Former Premier of British Punjab (1900-1975)

Malik Khizar Hayat Tiwana (7 August 1900 – 20 January 1975) (Note: ; Gurmukhī: ਸਰ ਖ਼ਿਜ਼ਰ ਹਯਾਤ ਟਿਵਾਣਾ) was a British Indian statesman, landowner, army officer, and politician belonging to the Punjab Unionist Party. He served as the prime minister of the Punjab Province (British India) between 1942 and 1947. He opposed the Partition of India and the ideology of Muslim League. He was eventually ousted from office by the Muslim League through a civil disobedience campaign, plunging Punjab into communal violence that led to the partition of the province between India and Pakistan.

== Early life ==
Khizar Hayat Tiwana was born at Chak Muzaffarabad, in the Shahpur District of the Punjab Province during British Raj in 1900. He was born into the feudal Tiwana family of Shahpur. He was owner of 1,800 Murabba (45,000 acres) of agriculture land. His father Sir Umar Hayat Khan was also a wealthy landowner and soldier who was an elected member of the Council of the Secretary of State for India. Sir Umar Hayat was a close friend to King George V. He was educated at Aitchison College in Lahore.
Unlike his father, Sir Khizar was a religious person and is believed to be a follower of Sufism. He started managing his Kalra Estate at young age.
His father Sir Umar Hayat was fond of cars, greyhounds and extravagant lifestyle. He was the first person to own cars in Shahpur district in 1920s. However, Sir Khizar was a much more calculated person; though he loved horses a lot. He owned the largest stud-farm at that time in Punjab with around 300 horses and mares. He was a renowned horse breeder. He had a huge horse breeding facility at his farmland at Khizarabad, near Bhalwal. Sir Khizar enjoyed playing polo. He had a private polo ground at his Kalra Palace. It was once visited by Lord Hardinge, the viceroy of British India. Lord Malcolm Hailey, the Governor of Punjab was among his close friend and a regular visitor at Kalra Estate. Sir Khizar had numerous palaces and properties in Sargodha, Lahore, Delhi and Simla.

== Military career ==
At the age of 16, Tiwana volunteered for war service, and on 17 April 1918 he was commissioned into the 17th Cavalry as a temporary honorary second lieutenant in the Indian Land Forces. In addition to his few months of First World War service, Khizar also briefly served in the Third Anglo-Afghan War which followed, earning a mention in dispatches. He was advanced to honorary second lieutenant on 21 November 1919 and was promoted to the honorary rank of captain on 17 April 1923. He thereafter assisted his father in the management of the family estates in the Punjab, taking responsibility for them while his father was in London. He was promoted to honorary major on 17 April 1936 and to honorary lieutenant-colonel on 12 January 1943.

== Entry into politics ==
Tiwana was elected to the Punjab Legislative Assembly in 1937. He immediately joined the cabinet of Sir Sikandar Hayat Khan as Minister of Public Works and Local Self Government. Tiwana lacked public speaking skills and administrative experience and obtained the position largely through his father's reputation and the standing of his family. Despite this, he became a trusted member of the cabinet and was entrusted with the home portfolio responsible for dealing with the police and law and order. At the outbreak of the Second World War he had been placed in charge of the Manpower Committee of the Punjab War Board and the Civil Defence Departments. In 1940 he was responsible for handling the Unionist Party's dealings with the Allama Mashriqi and for arranging security at the All-India Muslim League sessions in Lahore.

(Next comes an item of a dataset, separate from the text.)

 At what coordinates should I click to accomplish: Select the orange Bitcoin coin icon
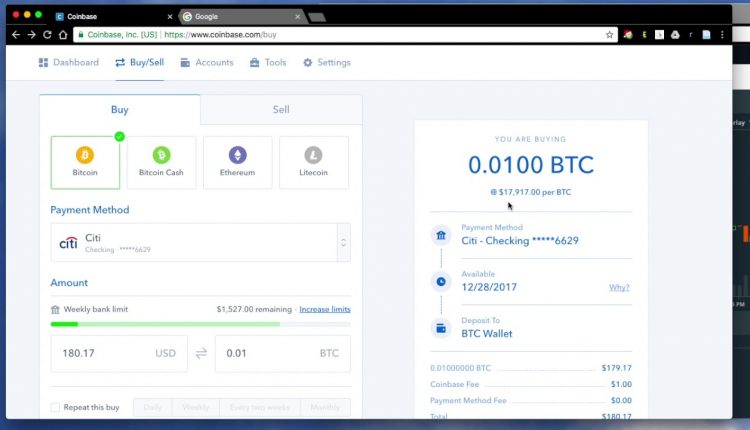[85, 155]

In his native constituency, he engaged in political rivalry with Nawab Muhammad Hayat Qureshi, a prominent supporter of Jinnah and the incumbent President of the All India Muslim League for Shahpur District. Sir Allah Buksh Tiwana was a relative and close political advisor to Sir Khizar Hayat.

His achievements included overseeing reform of the panchayat system by extending their administrative, fiscal and judicial functions, and ensuring improvements to infrastructure and irrigation networks. He steadfastly supported pro-unionist agrarian policies, and sympathized with their efforts to promote communal harmony.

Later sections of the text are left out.